## Prompt
Retype each record exactly.

## Task material
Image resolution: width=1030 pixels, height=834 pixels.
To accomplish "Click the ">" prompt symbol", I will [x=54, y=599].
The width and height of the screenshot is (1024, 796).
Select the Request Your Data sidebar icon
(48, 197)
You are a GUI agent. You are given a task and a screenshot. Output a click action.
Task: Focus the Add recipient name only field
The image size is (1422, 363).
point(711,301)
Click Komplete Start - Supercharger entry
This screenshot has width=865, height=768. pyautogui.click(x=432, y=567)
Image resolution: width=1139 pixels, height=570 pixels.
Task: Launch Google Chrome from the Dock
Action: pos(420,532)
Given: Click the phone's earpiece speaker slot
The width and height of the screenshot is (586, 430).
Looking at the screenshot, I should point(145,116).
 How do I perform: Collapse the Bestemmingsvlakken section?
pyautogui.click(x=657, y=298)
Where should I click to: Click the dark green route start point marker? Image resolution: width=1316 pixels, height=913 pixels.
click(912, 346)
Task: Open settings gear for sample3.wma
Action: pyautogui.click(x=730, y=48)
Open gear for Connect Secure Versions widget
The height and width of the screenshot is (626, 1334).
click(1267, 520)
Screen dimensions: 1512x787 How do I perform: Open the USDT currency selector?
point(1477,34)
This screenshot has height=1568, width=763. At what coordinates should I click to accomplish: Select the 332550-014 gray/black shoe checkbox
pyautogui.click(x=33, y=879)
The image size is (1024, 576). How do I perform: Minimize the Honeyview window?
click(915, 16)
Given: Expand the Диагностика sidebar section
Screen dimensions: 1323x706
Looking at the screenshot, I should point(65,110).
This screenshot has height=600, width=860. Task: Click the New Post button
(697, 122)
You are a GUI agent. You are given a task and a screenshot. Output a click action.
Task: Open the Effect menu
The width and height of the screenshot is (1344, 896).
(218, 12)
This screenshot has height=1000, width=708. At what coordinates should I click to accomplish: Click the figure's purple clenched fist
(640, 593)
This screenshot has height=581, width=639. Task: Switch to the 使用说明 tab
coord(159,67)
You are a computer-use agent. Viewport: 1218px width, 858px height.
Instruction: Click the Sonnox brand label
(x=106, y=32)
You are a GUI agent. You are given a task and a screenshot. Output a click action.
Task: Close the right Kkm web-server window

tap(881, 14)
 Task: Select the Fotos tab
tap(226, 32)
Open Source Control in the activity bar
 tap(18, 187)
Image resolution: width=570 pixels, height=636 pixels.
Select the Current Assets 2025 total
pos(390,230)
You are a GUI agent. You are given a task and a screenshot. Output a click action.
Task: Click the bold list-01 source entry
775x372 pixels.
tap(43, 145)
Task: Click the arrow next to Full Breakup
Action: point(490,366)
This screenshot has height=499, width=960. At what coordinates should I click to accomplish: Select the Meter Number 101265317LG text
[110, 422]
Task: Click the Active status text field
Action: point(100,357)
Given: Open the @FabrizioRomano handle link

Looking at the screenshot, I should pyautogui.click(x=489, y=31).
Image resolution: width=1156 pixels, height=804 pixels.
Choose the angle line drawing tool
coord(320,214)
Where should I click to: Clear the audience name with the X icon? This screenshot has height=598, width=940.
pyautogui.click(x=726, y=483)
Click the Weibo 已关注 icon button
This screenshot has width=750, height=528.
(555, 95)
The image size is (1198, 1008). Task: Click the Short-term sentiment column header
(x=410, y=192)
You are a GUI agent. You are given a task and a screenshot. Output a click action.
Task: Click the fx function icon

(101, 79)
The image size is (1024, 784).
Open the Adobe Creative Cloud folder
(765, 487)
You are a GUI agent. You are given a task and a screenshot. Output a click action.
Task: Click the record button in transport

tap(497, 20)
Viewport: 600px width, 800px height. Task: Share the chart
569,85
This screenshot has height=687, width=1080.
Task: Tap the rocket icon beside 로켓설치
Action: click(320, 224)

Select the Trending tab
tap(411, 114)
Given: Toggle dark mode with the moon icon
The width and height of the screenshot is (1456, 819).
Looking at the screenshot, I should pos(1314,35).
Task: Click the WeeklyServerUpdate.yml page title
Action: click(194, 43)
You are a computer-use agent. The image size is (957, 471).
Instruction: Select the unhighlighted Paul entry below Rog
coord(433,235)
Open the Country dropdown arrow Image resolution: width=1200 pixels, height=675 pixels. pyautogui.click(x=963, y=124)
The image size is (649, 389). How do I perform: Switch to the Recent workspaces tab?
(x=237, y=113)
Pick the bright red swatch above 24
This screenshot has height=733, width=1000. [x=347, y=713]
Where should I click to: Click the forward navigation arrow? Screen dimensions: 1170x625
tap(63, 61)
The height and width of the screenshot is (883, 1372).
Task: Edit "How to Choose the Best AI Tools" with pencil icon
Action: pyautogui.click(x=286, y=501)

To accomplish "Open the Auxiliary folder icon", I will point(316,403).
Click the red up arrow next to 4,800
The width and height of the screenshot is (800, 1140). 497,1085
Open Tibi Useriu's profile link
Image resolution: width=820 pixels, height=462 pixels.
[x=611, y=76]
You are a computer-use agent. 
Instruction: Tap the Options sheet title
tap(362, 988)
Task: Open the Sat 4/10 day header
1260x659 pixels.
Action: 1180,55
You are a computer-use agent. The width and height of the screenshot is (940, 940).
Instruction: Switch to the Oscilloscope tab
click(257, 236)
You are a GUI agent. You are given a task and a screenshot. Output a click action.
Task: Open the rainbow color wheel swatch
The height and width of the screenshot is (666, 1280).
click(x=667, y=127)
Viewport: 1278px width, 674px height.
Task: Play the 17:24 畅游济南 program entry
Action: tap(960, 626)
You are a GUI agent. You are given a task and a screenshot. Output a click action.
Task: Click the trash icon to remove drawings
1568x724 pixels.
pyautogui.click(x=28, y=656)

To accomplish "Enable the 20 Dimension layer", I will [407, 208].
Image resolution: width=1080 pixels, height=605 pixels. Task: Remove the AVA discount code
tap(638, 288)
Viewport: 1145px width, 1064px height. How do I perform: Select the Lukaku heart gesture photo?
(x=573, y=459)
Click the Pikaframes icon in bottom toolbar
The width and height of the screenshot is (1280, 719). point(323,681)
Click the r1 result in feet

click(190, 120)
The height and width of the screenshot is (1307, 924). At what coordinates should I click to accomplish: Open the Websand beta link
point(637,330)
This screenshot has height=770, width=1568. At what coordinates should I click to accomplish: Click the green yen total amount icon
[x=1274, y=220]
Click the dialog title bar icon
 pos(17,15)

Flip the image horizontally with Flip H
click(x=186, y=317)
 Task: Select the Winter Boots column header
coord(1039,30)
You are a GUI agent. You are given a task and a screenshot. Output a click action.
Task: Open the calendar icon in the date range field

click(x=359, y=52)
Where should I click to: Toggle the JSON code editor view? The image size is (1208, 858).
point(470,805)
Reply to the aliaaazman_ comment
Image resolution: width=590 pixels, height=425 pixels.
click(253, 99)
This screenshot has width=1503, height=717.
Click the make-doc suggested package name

## Result below
Image resolution: width=1030 pixels, height=834 pixels.
To accomplish "Click the ">" prompt symbol", I will [x=54, y=599].
The width and height of the screenshot is (1024, 796).
Select the Request Your Data sidebar icon
(48, 197)
You are a GUI agent. You are given a task and a screenshot. Output a click action.
Task: Focus the Add recipient name only field
The image size is (1422, 363).
point(711,301)
Click Komplete Start - Supercharger entry
This screenshot has width=865, height=768. pyautogui.click(x=432, y=567)
Image resolution: width=1139 pixels, height=570 pixels.
Task: Launch Google Chrome from the Dock
Action: pos(420,532)
Given: Click the phone's earpiece speaker slot
The width and height of the screenshot is (586, 430).
Looking at the screenshot, I should point(145,116).
 How do I perform: Collapse the Bestemmingsvlakken section?
pyautogui.click(x=657, y=298)
Where should I click to: Click the dark green route start point marker? Image resolution: width=1316 pixels, height=913 pixels.
click(912, 346)
Task: Open settings gear for sample3.wma
Action: pyautogui.click(x=730, y=48)
Open gear for Connect Secure Versions widget
The height and width of the screenshot is (626, 1334).
click(1267, 520)
Screen dimensions: 1512x787 How do I perform: Open the USDT currency selector?
point(1477,34)
This screenshot has height=1568, width=763. At what coordinates should I click to accomplish: Select the 332550-014 gray/black shoe checkbox
pyautogui.click(x=33, y=879)
The image size is (1024, 576). How do I perform: Minimize the Honeyview window?
click(915, 16)
Given: Expand the Диагностика sidebar section
Screen dimensions: 1323x706
Looking at the screenshot, I should point(65,110).
This screenshot has height=600, width=860. Task: Click the New Post button
(697, 122)
You are a GUI agent. You are given a task and a screenshot. Output a click action.
Task: Open the Effect menu
The width and height of the screenshot is (1344, 896).
(218, 12)
This screenshot has height=1000, width=708. At what coordinates should I click to accomplish: Click the figure's purple clenched fist
(640, 593)
This screenshot has height=581, width=639. Task: Switch to the 使用说明 tab
coord(159,67)
You are a computer-use agent. Viewport: 1218px width, 858px height.
Instruction: Click the Sonnox brand label
(x=106, y=32)
You are a GUI agent. You are given a task and a screenshot. Output a click action.
Task: Close the right Kkm web-server window

tap(881, 14)
 Task: Select the Fotos tab
tap(226, 32)
Open Source Control in the activity bar
 tap(18, 187)
Image resolution: width=570 pixels, height=636 pixels.
Select the Current Assets 2025 total
pos(390,230)
You are a GUI agent. You are given a task and a screenshot. Output a click action.
Task: Click the bold list-01 source entry
775x372 pixels.
tap(43, 145)
Task: Click the arrow next to Full Breakup
Action: point(490,366)
This screenshot has height=499, width=960. At what coordinates should I click to accomplish: Select the Meter Number 101265317LG text
[110, 422]
Task: Click the Active status text field
Action: point(100,357)
Given: Open the @FabrizioRomano handle link

Looking at the screenshot, I should pyautogui.click(x=489, y=31).
Image resolution: width=1156 pixels, height=804 pixels.
Choose the angle line drawing tool
coord(320,214)
Where should I click to: Clear the audience name with the X icon? This screenshot has height=598, width=940.
pyautogui.click(x=726, y=483)
Click the Weibo 已关注 icon button
This screenshot has width=750, height=528.
(555, 95)
The image size is (1198, 1008). Task: Click the Short-term sentiment column header
(x=410, y=192)
You are a GUI agent. You are given a task and a screenshot. Output a click action.
Task: Click the fx function icon

(101, 79)
The image size is (1024, 784).
Open the Adobe Creative Cloud folder
(765, 487)
You are a GUI agent. You are given a task and a screenshot. Output a click action.
Task: Click the record button in transport

tap(497, 20)
Viewport: 600px width, 800px height. Task: Share the chart
569,85
This screenshot has height=687, width=1080.
Task: Tap the rocket icon beside 로켓설치
Action: click(320, 224)

Select the Trending tab
tap(411, 114)
Given: Toggle dark mode with the moon icon
The width and height of the screenshot is (1456, 819).
Looking at the screenshot, I should pos(1314,35).
Task: Click the WeeklyServerUpdate.yml page title
Action: click(194, 43)
You are a computer-use agent. The image size is (957, 471).
Instruction: Select the unhighlighted Paul entry below Rog
coord(433,235)
Open the Country dropdown arrow Image resolution: width=1200 pixels, height=675 pixels. pyautogui.click(x=963, y=124)
The image size is (649, 389). How do I perform: Switch to the Recent workspaces tab?
(x=237, y=113)
Pick the bright red swatch above 24
This screenshot has height=733, width=1000. [x=347, y=713]
Where should I click to: Click the forward navigation arrow? Screen dimensions: 1170x625
tap(63, 61)
The height and width of the screenshot is (883, 1372).
Task: Edit "How to Choose the Best AI Tools" with pencil icon
Action: pyautogui.click(x=286, y=501)

To accomplish "Open the Auxiliary folder icon", I will point(316,403).
Click the red up arrow next to 4,800
The width and height of the screenshot is (800, 1140). 497,1085
Open Tibi Useriu's profile link
Image resolution: width=820 pixels, height=462 pixels.
[x=611, y=76]
You are a computer-use agent. 
Instruction: Tap the Options sheet title
tap(362, 988)
Task: Open the Sat 4/10 day header
1260x659 pixels.
Action: 1180,55
You are a computer-use agent. The width and height of the screenshot is (940, 940).
Instruction: Switch to the Oscilloscope tab
click(257, 236)
You are a GUI agent. You are given a task and a screenshot. Output a click action.
Task: Open the rainbow color wheel swatch
The height and width of the screenshot is (666, 1280).
click(x=667, y=127)
Viewport: 1278px width, 674px height.
Task: Play the 17:24 畅游济南 program entry
Action: tap(960, 626)
You are a GUI agent. You are given a task and a screenshot. Output a click action.
Task: Click the trash icon to remove drawings
1568x724 pixels.
pyautogui.click(x=28, y=656)

To accomplish "Enable the 20 Dimension layer", I will [407, 208].
Image resolution: width=1080 pixels, height=605 pixels. Task: Remove the AVA discount code
tap(638, 288)
Viewport: 1145px width, 1064px height. How do I perform: Select the Lukaku heart gesture photo?
(x=573, y=459)
Click the Pikaframes icon in bottom toolbar
The width and height of the screenshot is (1280, 719). point(323,681)
Click the r1 result in feet

click(190, 120)
The height and width of the screenshot is (1307, 924). At what coordinates should I click to accomplish: Open the Websand beta link
point(637,330)
This screenshot has height=770, width=1568. At what coordinates should I click to accomplish: Click the green yen total amount icon
[x=1274, y=220]
Click the dialog title bar icon
 pos(17,15)

Flip the image horizontally with Flip H
click(x=186, y=317)
 Task: Select the Winter Boots column header
coord(1039,30)
You are a GUI agent. You are given a task and a screenshot. Output a click action.
Task: Open the calendar icon in the date range field

click(x=359, y=52)
Where should I click to: Toggle the JSON code editor view? The image size is (1208, 858).
point(470,805)
Reply to the aliaaazman_ comment
Image resolution: width=590 pixels, height=425 pixels.
click(253, 99)
This screenshot has width=1503, height=717.
Click the make-doc suggested package name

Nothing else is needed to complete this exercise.